*** DATA TO EXAMINE ***

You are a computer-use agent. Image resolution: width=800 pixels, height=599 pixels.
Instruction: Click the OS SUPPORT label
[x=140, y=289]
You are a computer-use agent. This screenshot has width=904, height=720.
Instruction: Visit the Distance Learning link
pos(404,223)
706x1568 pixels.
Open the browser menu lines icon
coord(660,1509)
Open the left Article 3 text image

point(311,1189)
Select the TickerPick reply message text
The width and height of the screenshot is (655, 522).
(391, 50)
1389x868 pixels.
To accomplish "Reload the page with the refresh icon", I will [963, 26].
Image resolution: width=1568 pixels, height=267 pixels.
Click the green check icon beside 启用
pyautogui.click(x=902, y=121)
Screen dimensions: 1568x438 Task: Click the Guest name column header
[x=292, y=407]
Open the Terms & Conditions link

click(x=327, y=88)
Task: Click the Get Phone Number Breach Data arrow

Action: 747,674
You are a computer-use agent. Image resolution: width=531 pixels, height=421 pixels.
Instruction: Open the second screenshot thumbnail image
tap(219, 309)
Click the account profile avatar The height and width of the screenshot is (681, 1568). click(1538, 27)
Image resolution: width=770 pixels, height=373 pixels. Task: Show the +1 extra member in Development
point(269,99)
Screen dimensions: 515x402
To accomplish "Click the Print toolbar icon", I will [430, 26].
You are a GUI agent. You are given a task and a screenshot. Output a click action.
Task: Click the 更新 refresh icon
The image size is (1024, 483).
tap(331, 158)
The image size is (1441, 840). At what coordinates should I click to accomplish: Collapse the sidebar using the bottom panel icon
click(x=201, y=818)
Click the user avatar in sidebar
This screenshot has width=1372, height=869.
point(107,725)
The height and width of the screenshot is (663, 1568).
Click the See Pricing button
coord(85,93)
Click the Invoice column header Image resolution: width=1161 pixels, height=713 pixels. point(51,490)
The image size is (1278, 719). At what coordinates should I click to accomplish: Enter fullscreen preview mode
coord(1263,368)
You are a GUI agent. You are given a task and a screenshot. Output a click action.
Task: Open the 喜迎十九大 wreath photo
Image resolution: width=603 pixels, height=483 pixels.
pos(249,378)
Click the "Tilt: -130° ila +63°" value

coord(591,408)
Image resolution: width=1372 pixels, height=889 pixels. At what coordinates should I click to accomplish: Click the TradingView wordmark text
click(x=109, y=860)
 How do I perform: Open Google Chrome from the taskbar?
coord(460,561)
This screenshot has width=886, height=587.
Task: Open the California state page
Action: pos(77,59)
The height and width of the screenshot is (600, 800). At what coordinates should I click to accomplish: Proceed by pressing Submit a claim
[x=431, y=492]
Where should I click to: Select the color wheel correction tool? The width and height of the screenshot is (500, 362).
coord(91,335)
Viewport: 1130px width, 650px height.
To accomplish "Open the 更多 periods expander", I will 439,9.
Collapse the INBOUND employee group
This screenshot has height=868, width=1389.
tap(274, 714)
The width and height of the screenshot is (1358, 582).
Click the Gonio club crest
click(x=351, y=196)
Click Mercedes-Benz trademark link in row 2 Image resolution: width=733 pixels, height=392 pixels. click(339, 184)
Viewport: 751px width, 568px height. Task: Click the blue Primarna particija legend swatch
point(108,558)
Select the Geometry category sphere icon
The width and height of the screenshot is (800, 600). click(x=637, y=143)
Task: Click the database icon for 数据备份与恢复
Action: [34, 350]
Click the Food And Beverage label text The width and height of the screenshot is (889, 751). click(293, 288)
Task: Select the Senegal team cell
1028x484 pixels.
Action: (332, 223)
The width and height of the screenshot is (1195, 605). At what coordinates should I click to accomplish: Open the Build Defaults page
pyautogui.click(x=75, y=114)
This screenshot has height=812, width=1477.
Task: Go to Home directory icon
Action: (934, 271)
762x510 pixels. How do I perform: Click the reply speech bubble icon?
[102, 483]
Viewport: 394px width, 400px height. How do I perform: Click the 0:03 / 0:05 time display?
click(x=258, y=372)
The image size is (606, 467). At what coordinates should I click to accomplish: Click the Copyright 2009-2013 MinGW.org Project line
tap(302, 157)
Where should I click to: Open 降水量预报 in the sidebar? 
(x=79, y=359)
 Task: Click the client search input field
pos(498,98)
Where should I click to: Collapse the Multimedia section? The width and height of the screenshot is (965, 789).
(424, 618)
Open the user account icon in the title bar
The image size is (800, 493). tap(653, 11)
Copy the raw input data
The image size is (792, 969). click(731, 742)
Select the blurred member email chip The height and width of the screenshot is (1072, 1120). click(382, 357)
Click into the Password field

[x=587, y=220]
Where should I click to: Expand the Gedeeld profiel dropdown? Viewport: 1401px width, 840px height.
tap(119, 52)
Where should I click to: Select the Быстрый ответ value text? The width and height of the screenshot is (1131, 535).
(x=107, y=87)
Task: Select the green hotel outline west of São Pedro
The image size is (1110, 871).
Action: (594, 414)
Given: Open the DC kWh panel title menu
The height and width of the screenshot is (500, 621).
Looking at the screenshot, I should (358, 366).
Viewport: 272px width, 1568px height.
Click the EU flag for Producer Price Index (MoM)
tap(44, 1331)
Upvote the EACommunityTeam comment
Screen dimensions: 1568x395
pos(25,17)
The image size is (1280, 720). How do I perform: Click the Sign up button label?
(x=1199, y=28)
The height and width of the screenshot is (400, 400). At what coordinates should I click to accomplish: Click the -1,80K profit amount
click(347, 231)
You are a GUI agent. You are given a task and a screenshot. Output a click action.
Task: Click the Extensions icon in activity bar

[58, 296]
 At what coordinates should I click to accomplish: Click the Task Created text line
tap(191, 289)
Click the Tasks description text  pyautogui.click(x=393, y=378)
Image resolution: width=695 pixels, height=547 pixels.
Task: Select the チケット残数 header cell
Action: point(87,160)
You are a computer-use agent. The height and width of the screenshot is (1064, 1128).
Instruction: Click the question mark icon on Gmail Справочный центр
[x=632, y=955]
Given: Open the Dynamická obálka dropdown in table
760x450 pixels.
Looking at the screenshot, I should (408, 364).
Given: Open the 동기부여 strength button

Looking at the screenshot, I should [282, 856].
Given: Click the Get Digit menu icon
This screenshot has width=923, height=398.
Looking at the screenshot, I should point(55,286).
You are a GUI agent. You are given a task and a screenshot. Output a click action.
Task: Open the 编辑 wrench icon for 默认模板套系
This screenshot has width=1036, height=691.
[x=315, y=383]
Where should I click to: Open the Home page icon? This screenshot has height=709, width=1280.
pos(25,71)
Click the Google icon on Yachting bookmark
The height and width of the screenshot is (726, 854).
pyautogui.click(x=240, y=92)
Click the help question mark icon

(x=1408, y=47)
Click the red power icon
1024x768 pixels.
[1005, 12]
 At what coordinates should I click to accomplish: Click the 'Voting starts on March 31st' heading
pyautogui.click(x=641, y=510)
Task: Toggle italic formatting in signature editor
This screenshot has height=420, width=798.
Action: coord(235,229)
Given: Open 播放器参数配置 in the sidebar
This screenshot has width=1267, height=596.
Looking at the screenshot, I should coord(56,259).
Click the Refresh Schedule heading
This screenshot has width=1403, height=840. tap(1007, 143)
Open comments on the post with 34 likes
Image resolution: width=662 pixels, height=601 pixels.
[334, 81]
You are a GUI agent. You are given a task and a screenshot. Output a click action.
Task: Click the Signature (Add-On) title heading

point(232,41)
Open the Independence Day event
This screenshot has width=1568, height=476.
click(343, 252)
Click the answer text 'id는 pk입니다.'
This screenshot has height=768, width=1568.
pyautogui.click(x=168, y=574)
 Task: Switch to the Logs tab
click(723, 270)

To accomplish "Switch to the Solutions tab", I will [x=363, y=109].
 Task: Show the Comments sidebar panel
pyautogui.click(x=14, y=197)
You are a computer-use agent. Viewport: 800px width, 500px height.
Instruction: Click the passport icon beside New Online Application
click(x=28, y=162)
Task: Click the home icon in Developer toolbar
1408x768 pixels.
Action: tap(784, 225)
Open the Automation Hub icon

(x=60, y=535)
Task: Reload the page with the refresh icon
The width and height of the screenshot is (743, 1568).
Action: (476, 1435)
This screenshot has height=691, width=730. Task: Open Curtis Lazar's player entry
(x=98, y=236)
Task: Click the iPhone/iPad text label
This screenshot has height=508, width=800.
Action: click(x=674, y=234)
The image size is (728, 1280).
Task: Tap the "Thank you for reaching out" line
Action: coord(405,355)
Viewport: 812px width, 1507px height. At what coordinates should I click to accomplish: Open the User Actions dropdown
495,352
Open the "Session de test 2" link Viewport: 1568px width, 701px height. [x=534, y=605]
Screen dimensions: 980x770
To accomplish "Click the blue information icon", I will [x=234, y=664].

***

**ABOUT THIS TASK**:
Repeat the data word for word, starting at its first line and stopping after the line that contains "Task: Click the 更新 refresh icon".

**RESULT OF THE TASK**:
You are a computer-use agent. Image resolution: width=800 pixels, height=599 pixels.
Instruction: Click the OS SUPPORT label
[x=140, y=289]
You are a computer-use agent. This screenshot has width=904, height=720.
Instruction: Visit the Distance Learning link
pos(404,223)
706x1568 pixels.
Open the browser menu lines icon
coord(660,1509)
Open the left Article 3 text image

point(311,1189)
Select the TickerPick reply message text
The width and height of the screenshot is (655, 522).
(391, 50)
1389x868 pixels.
To accomplish "Reload the page with the refresh icon", I will [963, 26].
Image resolution: width=1568 pixels, height=267 pixels.
Click the green check icon beside 启用
pyautogui.click(x=902, y=121)
Screen dimensions: 1568x438 Task: Click the Guest name column header
[x=292, y=407]
Open the Terms & Conditions link

click(x=327, y=88)
Task: Click the Get Phone Number Breach Data arrow

Action: 747,674
You are a computer-use agent. Image resolution: width=531 pixels, height=421 pixels.
Instruction: Open the second screenshot thumbnail image
tap(219, 309)
Click the account profile avatar The height and width of the screenshot is (681, 1568). click(1538, 27)
Image resolution: width=770 pixels, height=373 pixels. Task: Show the +1 extra member in Development
point(269,99)
Screen dimensions: 515x402
To accomplish "Click the Print toolbar icon", I will [430, 26].
You are a GUI agent. You are given a task and a screenshot. Output a click action.
Task: Click the 更新 refresh icon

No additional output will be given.